Point solutions aren’t enough: Upgrading to FinOps solutions
The market is flooded with point solutions that solve only a narrow set of cloud cost management needs – catering to IT but leaving finance out of the picture. While some tools can offer up cost-saving recommendations and are good at providing much-needed visibility into IaaS waste, they typically fail at addressing cost allocation and automated invoice processing. That’s because they aren’t comprehensive FinOps solutions or cloud expense management software platforms that help bridge the needs of IT and finance.
Here’s a quick comparison of key capabilities.
Features & Capabilities | Point Solutions | Comprehensive FinOps Solutions |
Cloud Usage Data Analytics | Yes | Yes |
Cloud Rate Optimization | Yes | Yes |
Cloud Usage Optimization | Yes | Yes |
Works with Multiple, Major CSPs | No | Yes |
Cloud Invoice Processing | No | Yes |
Cloud Cost Allocation | No | Yes |
Integration with Financial Systems | No | Yes |
Budget vs. Actual Comparisons | No | Yes |
Cost Governance Thresholds & Alerts | No | Yes |
So, it’s clear to see why the firm struggled – they needed to upgrade to an all-encompassing solution. Once they did, they recognized $2.6M in cloud savings and produced chargeback reports in 5 minutes, gaining 5 days of productivity back every month. Read the full story here.

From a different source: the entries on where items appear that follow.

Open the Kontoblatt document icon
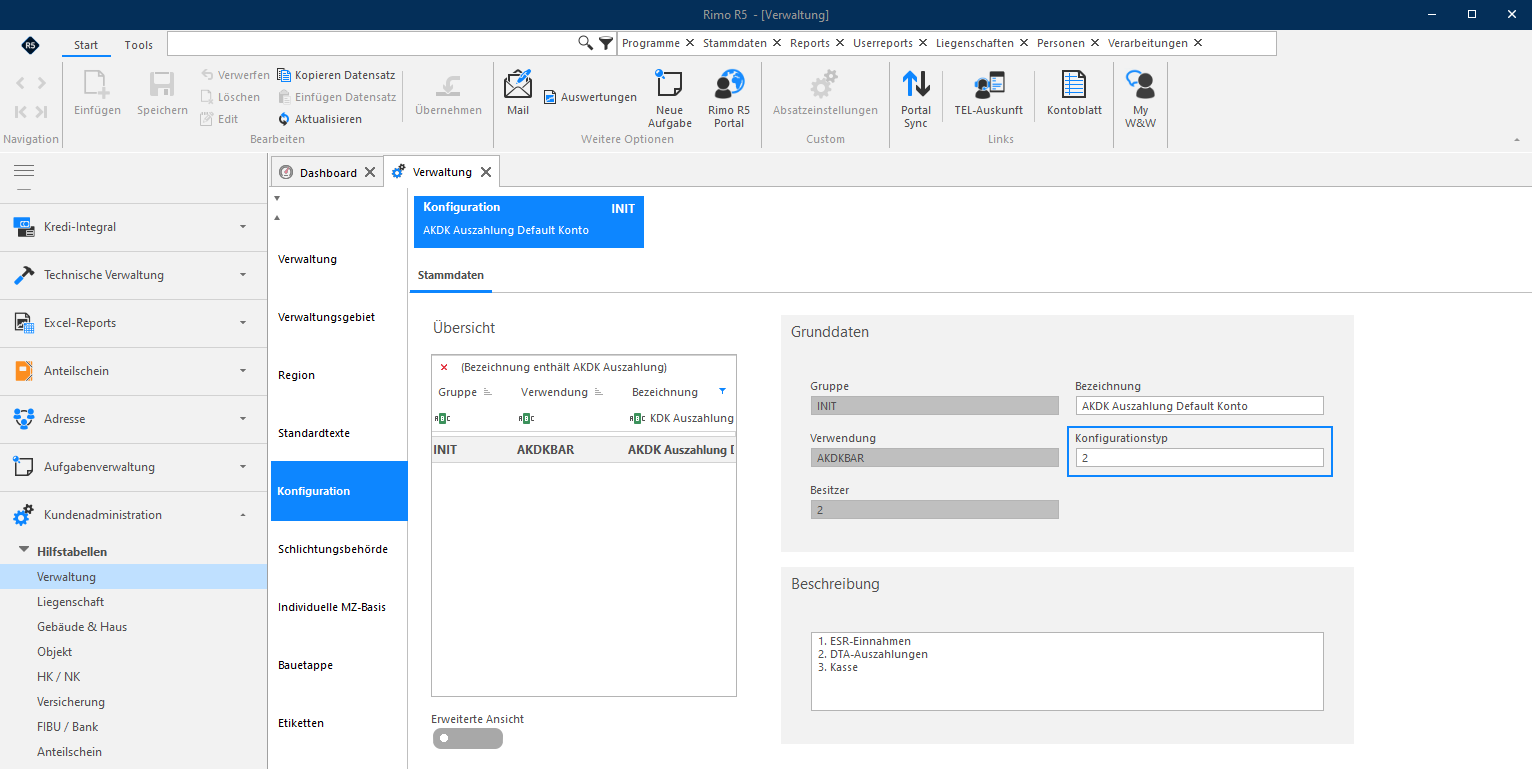This screenshot has width=1532, height=769. click(1074, 84)
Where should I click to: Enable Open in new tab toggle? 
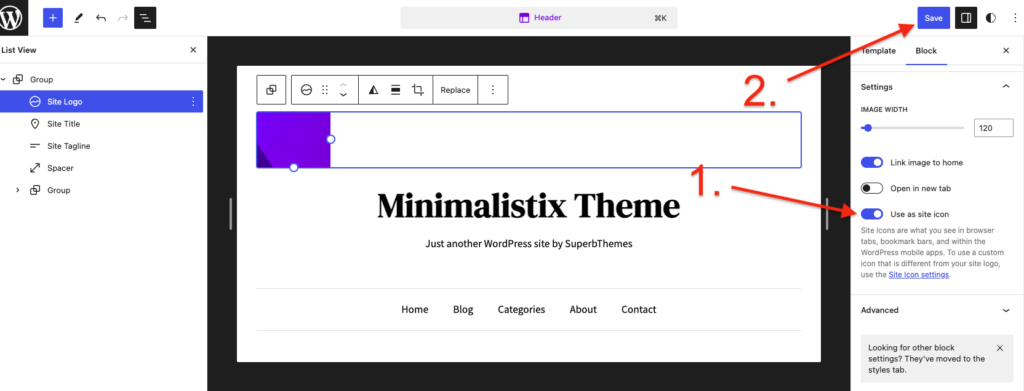tap(872, 188)
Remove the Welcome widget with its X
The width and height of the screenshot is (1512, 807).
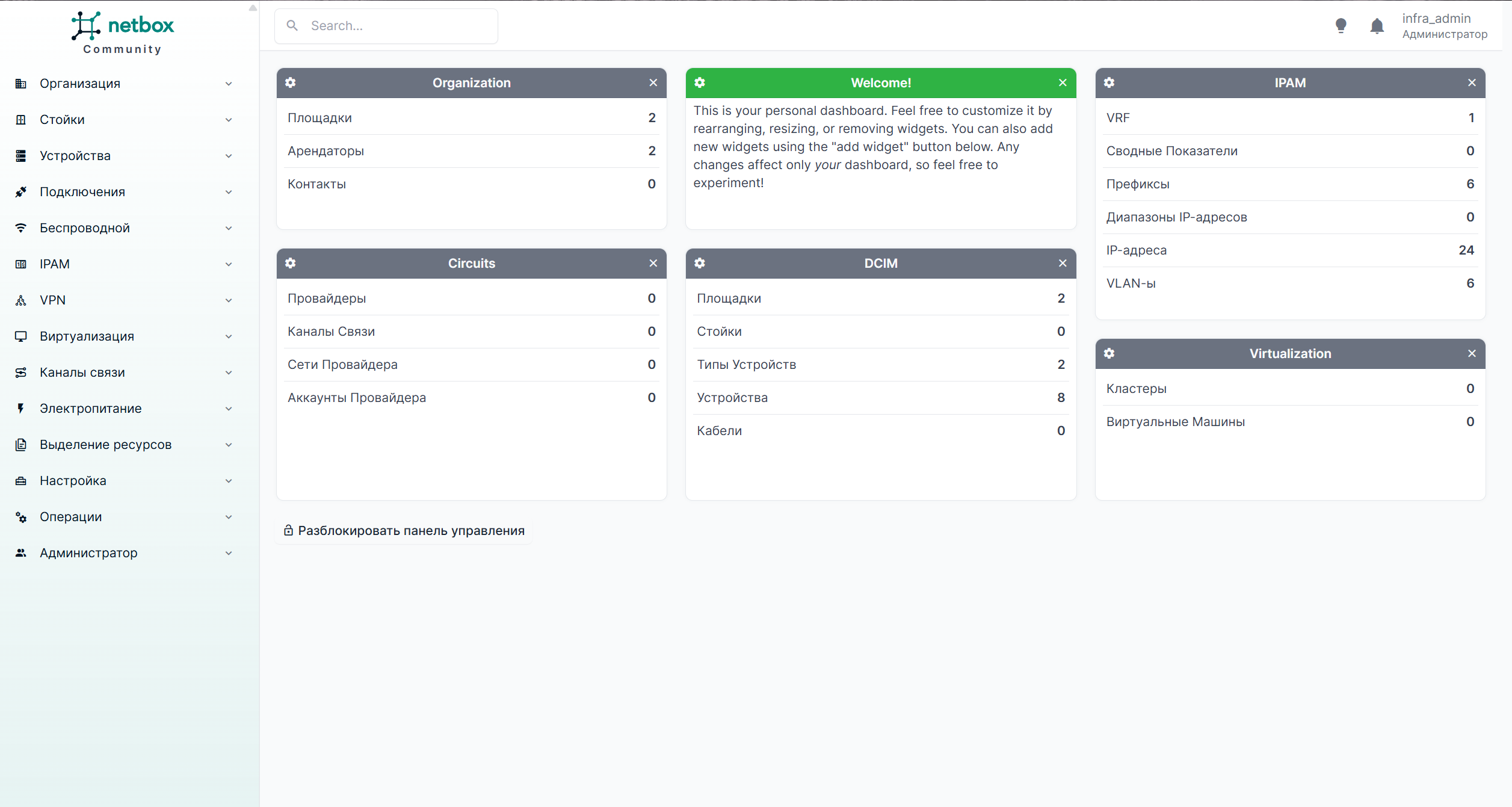click(x=1063, y=82)
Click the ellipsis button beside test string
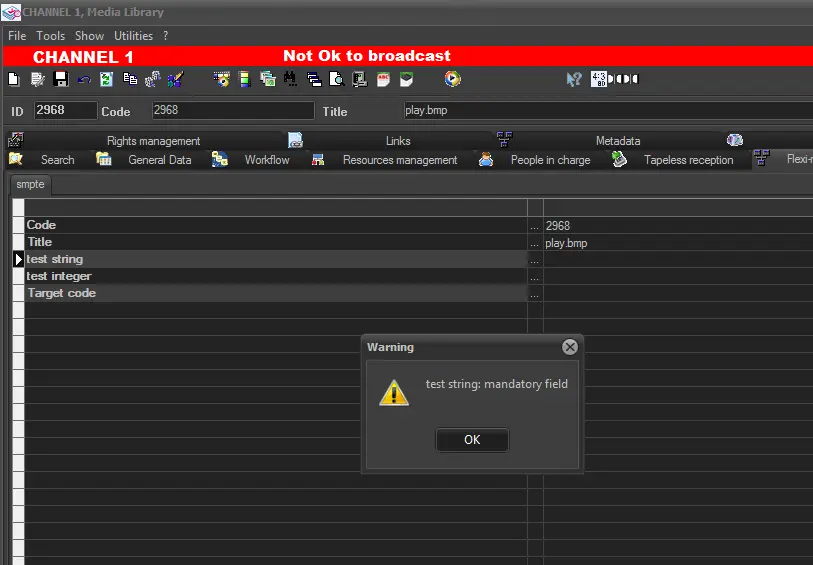813x565 pixels. click(x=534, y=260)
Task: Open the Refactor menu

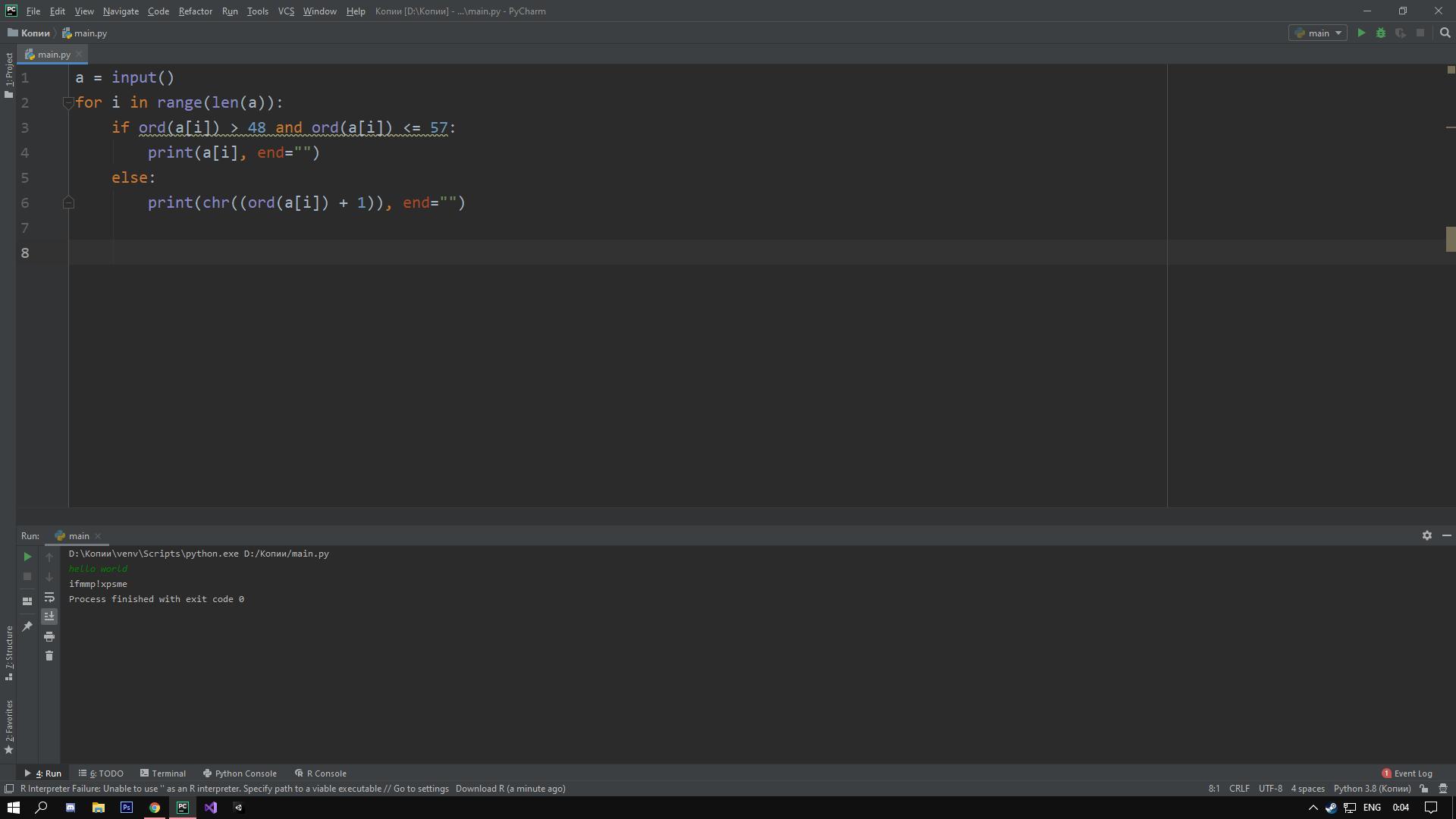Action: 195,11
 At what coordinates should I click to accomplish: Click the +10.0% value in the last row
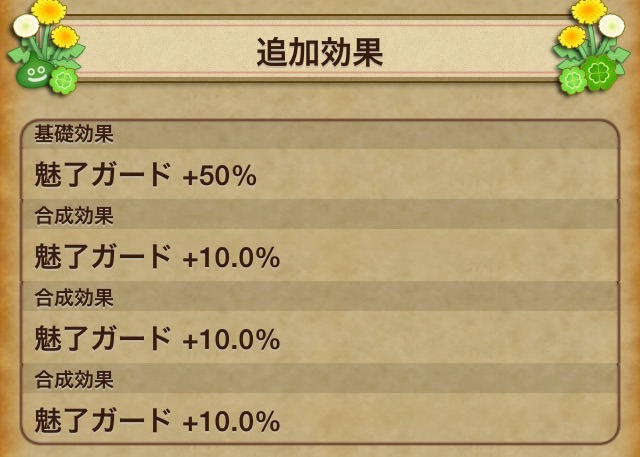point(230,421)
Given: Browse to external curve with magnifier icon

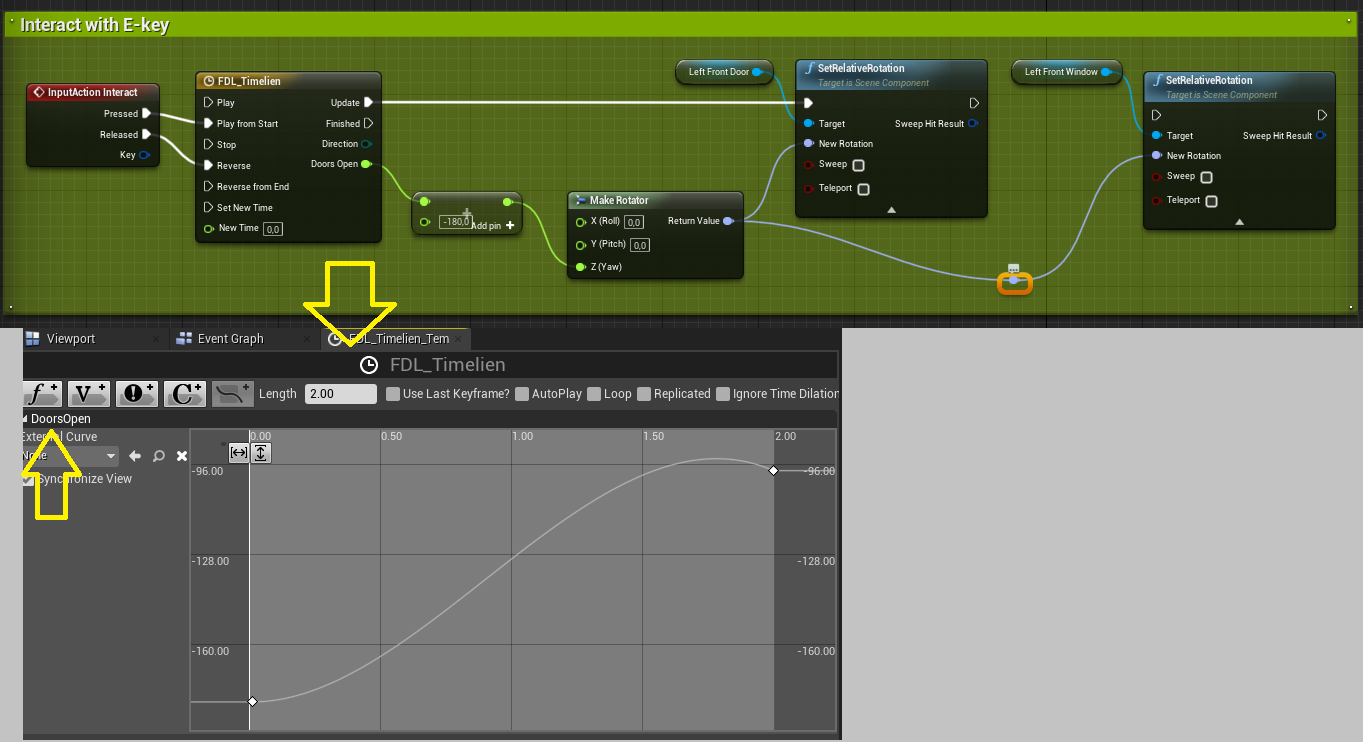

How FinOps solutions automate cost allocation and chargebacks
The FinOps framework puts an efficient methodology into place for expense management, but accelerating cost allocation comes down to one key capability: AI algorithms and robotic process automation to facilitate chargebacks. This includes:
- The collection and analysis of IaaS invoices, service usage data, reserved instances, savings plans, and other pricing information
- The process of associating service charges with the right departments (lines of business or cost centers) using the client’s business and financial rules
- Sharing cost allocation information with corporate financial management systems via integration and automating the process of compiling accounts payable or general ledger files
- The delivery of customized reports for each department or cost center, showing only the cloud services they consumed and the expenses relevant to them
Any company trying to do this manually will find that cloud complexity quickly stymies effective financial management.